No longer are we referring to phone calls. Instead, this is communications. The past 40 years saw massive built out in our communication systems with the cost disappearing. We can internact with people all over the world for basically nothing.
So what is the purchasing power of the US dollar when pricing it in long distance communications? At 10 cents a minute, back in the mid 1980s, it was 10 minutes. Today, it is a number we cannot calculate because there is zero cost.
Even if we factor in the base charges, 10 center per minute, on a $35 monthly bill amoounts to 350 minutes, or roughly 6 hours. For many, that is used up in one day on their smartphone. Of course, the majority of that is on the Internet.
This is a major component that gets overlooked. When there are things that people use to pay for yet now get for free, that is deflationary. Yet it is not factored into the numbers since zero is really just a palceholder.
Posted Using INLEO
Free may not be factored in but the fact remains that living on a 1950s salary today would not be practical. Free phone calls are certainly a plus but food, housing, clothing, transportation, electricity, fuel, etc. are much more important for most people. It doesn't seem like an unreasonable expectation that if you work hard and save that what you save will keep most of its value. If you are saving in dollars (or any other fiat currency) it certainly will not.
People dont get paid the same salary as in 1950. The inceome statement has two sides.
Of course, as I said that wouldn't be practical. But the problem is that salary generally lags inflation with the effect being larger the higher inflation is.

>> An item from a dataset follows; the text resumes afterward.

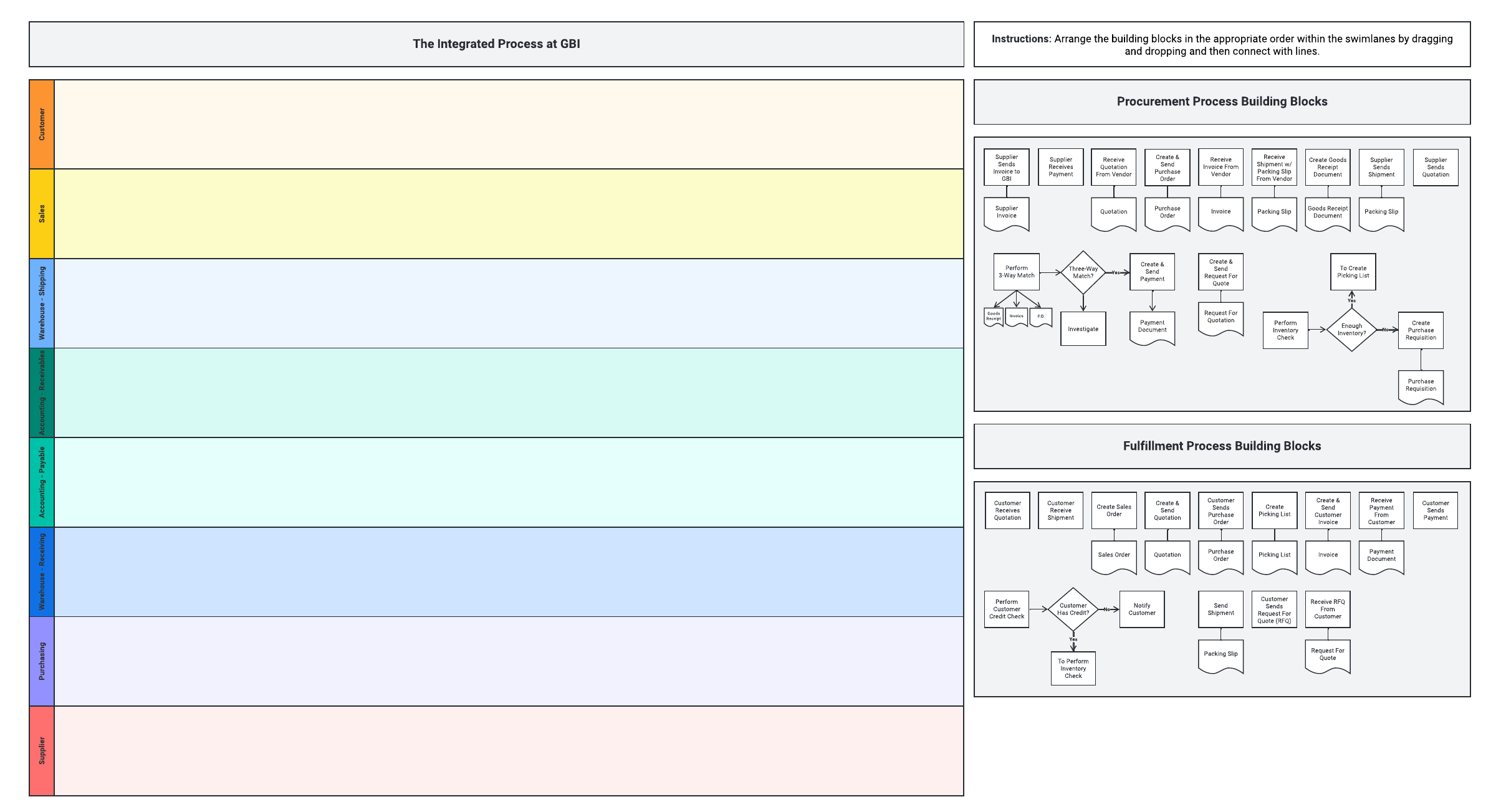
Task: Click the Investigate process block
Action: pos(1083,329)
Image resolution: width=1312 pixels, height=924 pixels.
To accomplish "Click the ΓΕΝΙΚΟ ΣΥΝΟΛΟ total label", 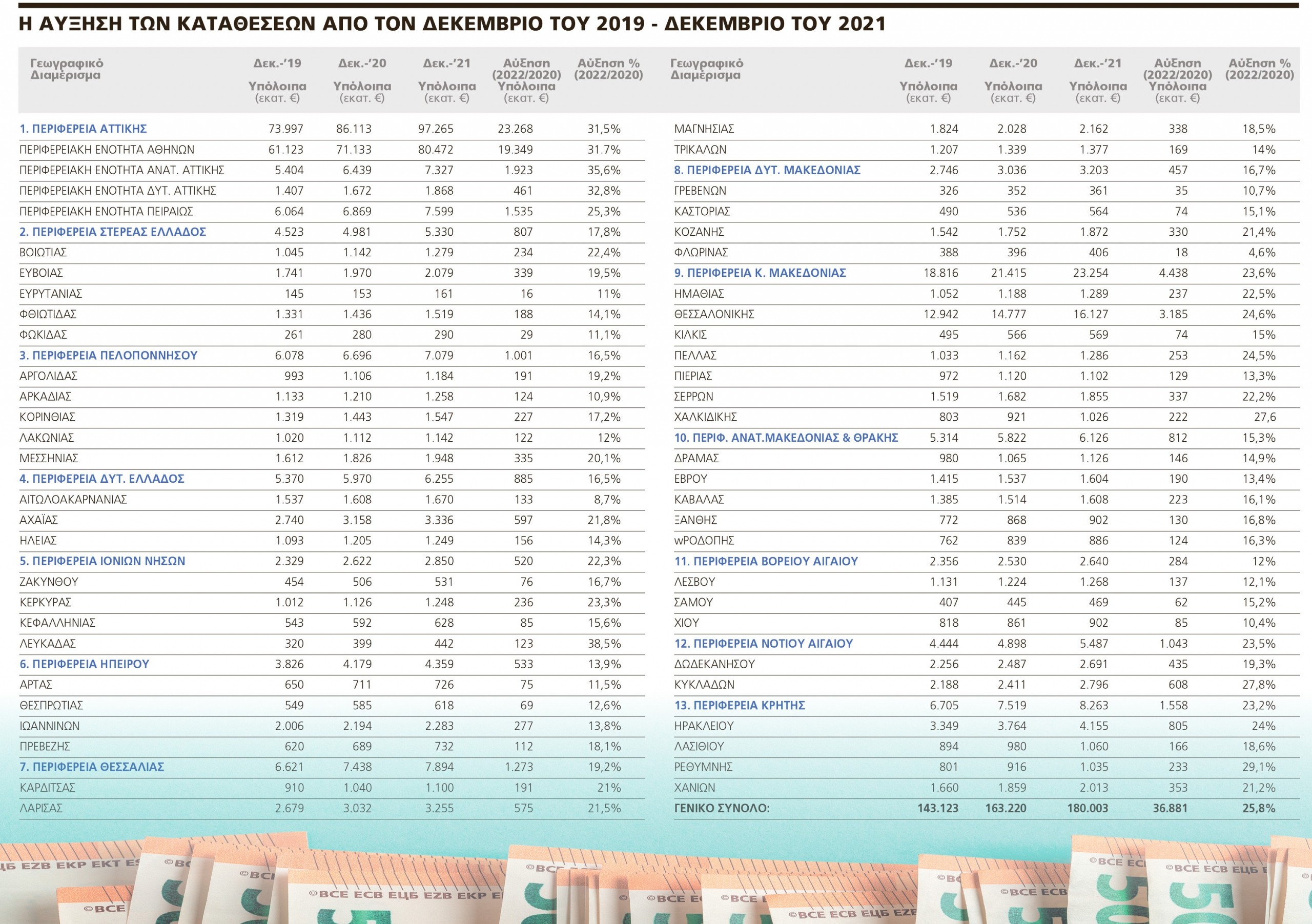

Even if it didn't, that wouldn't change the impact inflation has on savings, particularly for those on a fixed income. A dollar simply saved for retirement 30 years ago would be worth a fraction today of what it was...even with the pitiful interest a savings account might give you.
It isn't good enough to simply save, you have to wisely invest and hope not to get unlucky. I suppose if you truly want to "save" vs. "invest" then gold is still your best bet. Because of inflation, dollars are only a medium of exchange and not really a vehicle for storing wealth (or a poor one anyway). Unfortunately, I don't think that becomes obvious to most people soon enough.
It's funny, I remember some stories a while back about having some sort of national digital currency (this may have been in China or somewhere else, i don't remember where) that is designed to decrease in value the longer you hold it so that it would force you to spend it. People were pretty horrified by the idea. But that's exactly how fiat is used today...it's just a little more subtle.
Anyway, I think I got off point. My main point was that as much as technology has improved our lives, I'm not sure that it has really relieved inflation or made affording life any easier. A new technology comes along that is at first an expensive luxury and eventually becomes a cheap(er) necessity. But you didn't used to need it at all.
To build off your example of long distance, cell phones are a good example of what I'm talking about. 40 years ago nobody had one, 30 years ago they were around but service was expensive and the vast majority of people didn't really need one. 20 years ago most people had one and it was becoming a necessity or at least a luxury so beneficial that the price was worth it...if you could afford it (and of course it had gotten cheaper to have one). Now, it's hard to live in the modern world without one (though I work with a guy that still refuses to get one). It used to be a single home landline was sufficient. Now, if you have a family of four, you need four separate cell phones and a service plan to cover them all. Better in a lot of ways maybe, but not cheaper.